For now, it is being labeled in dogs as circovirus which is actually a name to describe the largely unknown small viruses seen in other species. It is suspected that the infected dogs have serious internal bleeding - major systems like the chest bleeding into the abdomen and areas that lead to internally bleeding to death.
Veterinarians have known it to affect pigs - wiping out a hog farm in a week. Pet birds, too - like parrots, parakeets and cockatiels - have shown signs of this disease. But only now is the sudden arrival of an interspecies jump to domesticated dogs.
A Cincinnati, Ohio kennel called The Pet Spot saw four dogs stricken ill. There are also reports coming from Ann Arbor and Detroit. This is a major concern for the pet housing industry and perhaps animal hospitals. But not all researchers are convinced about what it is or if it should induce panic. In nearly 70% of animals tested with suspect circovirus, they showed signs of other disease-states such as parvovirus. The American Veterinary Medical Association has released a FAQ to comfort pet owners.

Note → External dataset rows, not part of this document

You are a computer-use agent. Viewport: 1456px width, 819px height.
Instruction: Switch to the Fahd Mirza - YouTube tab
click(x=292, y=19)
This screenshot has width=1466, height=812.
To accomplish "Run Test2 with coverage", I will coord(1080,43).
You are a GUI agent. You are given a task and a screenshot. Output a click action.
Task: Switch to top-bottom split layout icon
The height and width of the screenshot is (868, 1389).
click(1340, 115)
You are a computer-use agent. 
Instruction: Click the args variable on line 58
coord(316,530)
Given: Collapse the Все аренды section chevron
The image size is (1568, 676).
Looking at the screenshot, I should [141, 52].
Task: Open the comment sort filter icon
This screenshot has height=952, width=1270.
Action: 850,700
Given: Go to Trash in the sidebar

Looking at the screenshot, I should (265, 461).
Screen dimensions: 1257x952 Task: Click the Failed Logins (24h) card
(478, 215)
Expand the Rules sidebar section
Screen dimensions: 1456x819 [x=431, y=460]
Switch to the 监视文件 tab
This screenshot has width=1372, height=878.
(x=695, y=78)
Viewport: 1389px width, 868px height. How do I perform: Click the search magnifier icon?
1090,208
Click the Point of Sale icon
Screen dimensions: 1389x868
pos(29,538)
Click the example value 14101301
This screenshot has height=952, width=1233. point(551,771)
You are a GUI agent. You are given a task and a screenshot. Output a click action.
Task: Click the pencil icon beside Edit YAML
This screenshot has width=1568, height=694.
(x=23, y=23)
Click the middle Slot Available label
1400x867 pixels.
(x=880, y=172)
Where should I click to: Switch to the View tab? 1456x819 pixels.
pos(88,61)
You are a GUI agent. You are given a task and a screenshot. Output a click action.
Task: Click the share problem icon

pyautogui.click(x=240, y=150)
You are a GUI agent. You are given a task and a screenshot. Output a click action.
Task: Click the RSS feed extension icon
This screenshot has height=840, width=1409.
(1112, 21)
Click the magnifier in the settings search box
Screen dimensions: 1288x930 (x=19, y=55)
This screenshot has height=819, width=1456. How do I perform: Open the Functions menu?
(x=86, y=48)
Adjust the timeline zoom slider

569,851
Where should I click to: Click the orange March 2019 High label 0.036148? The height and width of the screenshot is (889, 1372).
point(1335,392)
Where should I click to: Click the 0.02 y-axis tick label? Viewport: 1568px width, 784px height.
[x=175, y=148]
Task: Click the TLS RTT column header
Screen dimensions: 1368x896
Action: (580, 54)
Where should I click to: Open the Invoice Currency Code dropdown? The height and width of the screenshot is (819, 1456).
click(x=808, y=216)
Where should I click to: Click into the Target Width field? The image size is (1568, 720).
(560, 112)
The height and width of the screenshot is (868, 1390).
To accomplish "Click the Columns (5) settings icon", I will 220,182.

Since this disease is just surfacing, solutions haven't been suggested yet, but if it is as big of a public health threat as purported, one can imagine some extreme measures. Reports show an emphasis on the lack of a vaccine.
Interspecies disease transmissions have been discovered before in some questionably creepy research studies involving injection of the virus into the brain of another species. One unsettling thought that I cannot shake is how strange it is for this disease, seen in hogs, to suddenly appear in Michigan where the DNR is dead-set on eradicating what it deems "invasive species" - i.e. domesticated heritage hogs that people rely on for pasture-raised meat.
Please consider helping your pet with holistic health to build its immunity.